An effective service assurance solution must integrate and correlate telemetry from both virtual and physical monitoring points across the network. Unlike legacy networks, which relied primarily on physical probes, virtualized environments require visibility into virtual network functions (VNFs), controllers, orchestration layers and their interactions with physical infrastructure. To achieve this, assurance platforms should come pre-integrated with SDN controllers, VNFs, network devices, element management systems and orchestration systems, enabling rapid adaptation and maintaining service quality.

Complex services such as virtualized EPC (vEPC), virtual CPE (vCPE) and SD-WAN will allow orchestrators and controllers to modify services dynamically and in real time. This demands that assurance systems adapt instantly to service changes so they accurately reflect the current state, topology and service paths of both virtual and hybrid services. A primary technical challenge will be preserving consistency of service performance metrics as virtual and physical components change over time.

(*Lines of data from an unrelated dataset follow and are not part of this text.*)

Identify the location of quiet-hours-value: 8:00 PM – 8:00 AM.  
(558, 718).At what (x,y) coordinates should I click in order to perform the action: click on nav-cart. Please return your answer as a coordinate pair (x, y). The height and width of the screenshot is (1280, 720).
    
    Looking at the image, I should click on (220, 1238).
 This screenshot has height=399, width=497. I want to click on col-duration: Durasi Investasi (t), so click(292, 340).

Because orchestration and control layers like OpenStack and OpenDaylight — as well as various SDN controllers and orchestration platforms — will be central to virtual deployments, assurance solutions must integrate seamlessly with these systems. They need to adapt virtual service definitions in real time while retaining all historical health and performance data as services evolve. Key capabilities for assurance in virtualized environments include:

  • Automated service impact analysis and correlation to pinpoint root causes quickly
  • Closed-loop feedback mechanisms that enable automated remediation and service optimization to protect service integrity
  • Dynamic SLA management that monitors service-level agreements in real time even as services change

In short, service providers must take a proactive approach and plan for the operational challenges of SDN/NFV deployments. Prioritizing real-time service performance, end-to-end visibility and integrated assurance workflows will be essential to successful virtual service rollouts. Doing so not only preserves network health but also safeguards customer satisfaction — the ultimate measure of success.